§ OBJECTIVE
Write out every item below in full, requests included, and shift each coordinate in the answers by adding 26 to it.

§ INFORMATION PROVIDED

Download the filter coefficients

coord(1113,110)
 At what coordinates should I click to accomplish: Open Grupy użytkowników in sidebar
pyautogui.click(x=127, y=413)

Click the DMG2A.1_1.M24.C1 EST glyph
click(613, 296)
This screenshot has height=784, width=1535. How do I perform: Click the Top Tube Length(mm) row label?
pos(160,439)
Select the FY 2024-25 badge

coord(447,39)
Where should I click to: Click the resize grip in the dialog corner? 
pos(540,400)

§ COMPLETE ANSWER
Download the filter coefficients

coord(1139,136)
 At what coordinates should I click to accomplish: Open Grupy użytkowników in sidebar
pyautogui.click(x=153, y=439)

Click the DMG2A.1_1.M24.C1 EST glyph
click(639, 322)
This screenshot has height=784, width=1535. How do I perform: Click the Top Tube Length(mm) row label?
pos(186,465)
Select the FY 2024-25 badge

coord(473,65)
Where should I click to: Click the resize grip in the dialog corner? 
pos(566,426)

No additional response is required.